● Explore the material
1. Reproduce a passage from the article on cancer-focused biotech companies verbatim, beginning at the words "Medivation and Prostate" and stopping after the words "approved soon afterward.".
2. Resume the article on biotech companies that treat cancer, carrying it forward from its final sentence.

● Excerpt provided

There is a certain insidious truth to the title of this piece. The war on cancer is a never-ending one, because cancer is multifaceted, and there isn’t any one specific type of cure. Furthermore, internationally modernity encourages behavior that systematically facilitates the development of cancerous ailments. From alcoholism to smoking, from untested genetically modified foodstuffs to aspartame and its cancer/Alzheimer’s linkage, and even negative health developments which stem from technology use, cancer isn’t just a genetic predisposition. Radiation, medication, and a marked lack of exercise also characterize cancerous populations. As a result, biotech companies facilitating demonstrably effective cancer treatments stand to be perpetually stable, stock-wise, and even increase in affluence over time. Following are several biotech organizations with a specialization geared toward treating and preventing cancer.
Medivation and Prostate Cancer (MDVN)
Firstly, Medivation already has a prostate cancer drug out that’s garnered them billions. It’s likely they’ll have a second drug of such caliber out by 2017, and possibly even this year. Medivation has also bought out the rights to other cancer-treating drugs like talazoparib. Medivation purchased talazoparib from BioMarin (BMRN), and paid just shy of half a billion for it ($410 million). Talazoparib is classified as a PARP inhibitor. Used for a certain kind of breast cancer patients that have already undergone numerous therapies and are beset with a certain gene mutation which makes PARP inhibitor use amenable. In it’s third phase, should the conclusions be successful in 2016’s middle, it’s likely the drug will be approved soon afterward.

(Dataset excerpts)
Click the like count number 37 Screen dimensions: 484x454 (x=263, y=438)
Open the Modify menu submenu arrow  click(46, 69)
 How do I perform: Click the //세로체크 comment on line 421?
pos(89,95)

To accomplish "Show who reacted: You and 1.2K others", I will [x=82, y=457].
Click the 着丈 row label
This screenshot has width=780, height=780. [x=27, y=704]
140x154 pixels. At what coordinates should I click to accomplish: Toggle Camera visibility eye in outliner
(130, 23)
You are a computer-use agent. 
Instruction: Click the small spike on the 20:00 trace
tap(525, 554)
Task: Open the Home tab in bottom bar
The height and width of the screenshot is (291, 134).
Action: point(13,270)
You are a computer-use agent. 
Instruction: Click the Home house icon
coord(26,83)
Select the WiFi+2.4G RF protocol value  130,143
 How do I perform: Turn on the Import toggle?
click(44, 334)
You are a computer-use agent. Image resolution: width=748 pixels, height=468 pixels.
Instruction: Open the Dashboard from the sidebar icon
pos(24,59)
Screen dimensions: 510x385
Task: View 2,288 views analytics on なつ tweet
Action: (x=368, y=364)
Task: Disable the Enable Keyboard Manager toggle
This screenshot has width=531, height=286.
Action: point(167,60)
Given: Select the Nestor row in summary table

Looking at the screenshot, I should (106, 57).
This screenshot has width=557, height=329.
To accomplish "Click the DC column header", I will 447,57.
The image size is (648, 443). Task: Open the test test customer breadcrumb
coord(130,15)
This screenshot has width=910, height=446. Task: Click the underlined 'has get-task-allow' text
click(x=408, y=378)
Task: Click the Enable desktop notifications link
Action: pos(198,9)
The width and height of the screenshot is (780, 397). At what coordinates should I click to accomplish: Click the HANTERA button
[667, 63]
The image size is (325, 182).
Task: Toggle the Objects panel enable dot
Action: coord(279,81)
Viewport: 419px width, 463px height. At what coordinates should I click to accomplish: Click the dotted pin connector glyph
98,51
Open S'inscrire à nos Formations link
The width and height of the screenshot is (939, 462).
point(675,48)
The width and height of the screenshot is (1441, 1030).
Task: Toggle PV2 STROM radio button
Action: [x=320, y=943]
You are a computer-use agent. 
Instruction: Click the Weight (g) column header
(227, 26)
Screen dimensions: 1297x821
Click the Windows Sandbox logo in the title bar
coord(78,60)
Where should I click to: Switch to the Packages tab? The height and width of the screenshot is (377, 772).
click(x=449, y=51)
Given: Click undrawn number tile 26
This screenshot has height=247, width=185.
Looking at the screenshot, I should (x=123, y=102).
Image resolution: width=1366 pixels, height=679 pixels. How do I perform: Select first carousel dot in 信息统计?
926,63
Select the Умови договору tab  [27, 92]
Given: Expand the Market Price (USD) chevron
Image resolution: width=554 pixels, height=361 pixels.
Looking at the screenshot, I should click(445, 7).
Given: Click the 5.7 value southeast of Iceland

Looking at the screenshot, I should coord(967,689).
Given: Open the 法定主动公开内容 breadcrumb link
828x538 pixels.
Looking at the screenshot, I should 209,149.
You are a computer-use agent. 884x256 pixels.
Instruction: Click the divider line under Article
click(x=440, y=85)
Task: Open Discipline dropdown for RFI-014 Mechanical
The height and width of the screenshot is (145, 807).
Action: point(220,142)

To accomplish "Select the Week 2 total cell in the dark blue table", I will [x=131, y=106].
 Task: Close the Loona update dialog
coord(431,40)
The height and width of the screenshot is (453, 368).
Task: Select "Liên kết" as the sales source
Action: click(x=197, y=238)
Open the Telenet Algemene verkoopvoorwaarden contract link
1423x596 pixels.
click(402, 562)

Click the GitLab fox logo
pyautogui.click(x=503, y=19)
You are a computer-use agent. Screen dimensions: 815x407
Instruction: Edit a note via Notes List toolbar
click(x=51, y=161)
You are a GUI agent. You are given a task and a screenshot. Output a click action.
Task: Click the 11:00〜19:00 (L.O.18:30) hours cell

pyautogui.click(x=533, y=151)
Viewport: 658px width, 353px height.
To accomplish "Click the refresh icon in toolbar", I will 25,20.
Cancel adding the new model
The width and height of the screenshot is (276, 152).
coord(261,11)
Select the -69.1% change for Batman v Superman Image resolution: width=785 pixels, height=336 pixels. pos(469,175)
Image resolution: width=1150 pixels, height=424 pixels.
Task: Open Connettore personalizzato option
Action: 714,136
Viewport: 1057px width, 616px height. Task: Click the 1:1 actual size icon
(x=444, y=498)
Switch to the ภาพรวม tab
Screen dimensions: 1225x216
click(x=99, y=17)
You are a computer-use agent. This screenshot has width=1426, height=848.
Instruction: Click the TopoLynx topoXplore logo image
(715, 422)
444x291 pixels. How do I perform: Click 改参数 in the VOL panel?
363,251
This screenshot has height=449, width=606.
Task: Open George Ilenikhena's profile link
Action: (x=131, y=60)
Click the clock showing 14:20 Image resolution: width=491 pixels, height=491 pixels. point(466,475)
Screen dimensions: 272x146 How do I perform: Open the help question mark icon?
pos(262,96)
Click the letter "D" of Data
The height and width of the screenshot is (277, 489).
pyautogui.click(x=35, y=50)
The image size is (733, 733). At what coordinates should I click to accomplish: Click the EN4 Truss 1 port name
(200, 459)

● Answers per task
1.
Medivation and Prostate Cancer (MDVN)
Firstly, Medivation already has a prostate cancer drug out that’s garnered them billions. It’s likely they’ll have a second drug of such caliber out by 2017, and possibly even this year. Medivation has also bought out the rights to other cancer-treating drugs like talazoparib. Medivation purchased talazoparib from BioMarin (BMRN), and paid just shy of half a billion for it ($410 million). Talazoparib is classified as a PARP inhibitor. Used for a certain kind of breast cancer patients that have already undergone numerous therapies and are beset with a certain gene mutation which makes PARP inhibitor use amenable. In it’s third phase, should the conclusions be successful in 2016’s middle, it’s likely the drug will be approved soon afterward.

2.
Other similar inhibitors of the PARP variety have been approved already, making it likely Medivation’s acquisition will prove lucrative. One in ten patients of breast cancer have the specific mutation required to make talazoparib effective. Statistics show that about twelve percent of all women will suffer from breast cancer in their lives. Assuming a US population of 323,000,000, that means approximately 3,876,000 will need medication like talazoparib on a regular basis.
Celldex Therapeutics and Brain Cancer (CLDX)
Celldex‘ new drug Rintega was delayed by clinical trials in August, but should it be successful during the third phase of testing, it will very likely become one of the highest sellers in brain cancer medications through the 2016 year. As of the second phase, the drug has been able to stall the growth of malignancies in the brain among patients of glioblastoma. Utilizing a drug called Avastin and a certain control agent, Rintega became the third musketeer in a cancer-fighting triad that actually cut the risk of death down forty-three percent among those on whom it was tested. By the fourth quarter, those final trial results should be in. It could happen sooner, and that’s one of the reasons why Celldex is worth keeping an eye on in the coming months.
Lung Cancer and Clovis Oncology (CLVS)
There’s a drug called rociletinib that’s geared at those suffering from lung cancer. Clovis has data which indicates six out of ten patients with a certain mutation do well with this drug. Positive results like that could very well facilitate an approval from the Federal Drug Administration. The kind of cancer rociletinib treats afflicts most of the 400,000 Americans currently living with lung cancer.
Should rociletinib be as impacting as it is expected to be, their stock will see a definite jump. But you can’t put all your eggs in one basket with pharmaceuticals, and that’s why Clovis is also on the hook for a PARP inhibitor of their own; rucaparib. This one is aimed at ovarian cancer, and apparently is five percent more effective on patients who would benefit from its use than rociletinib.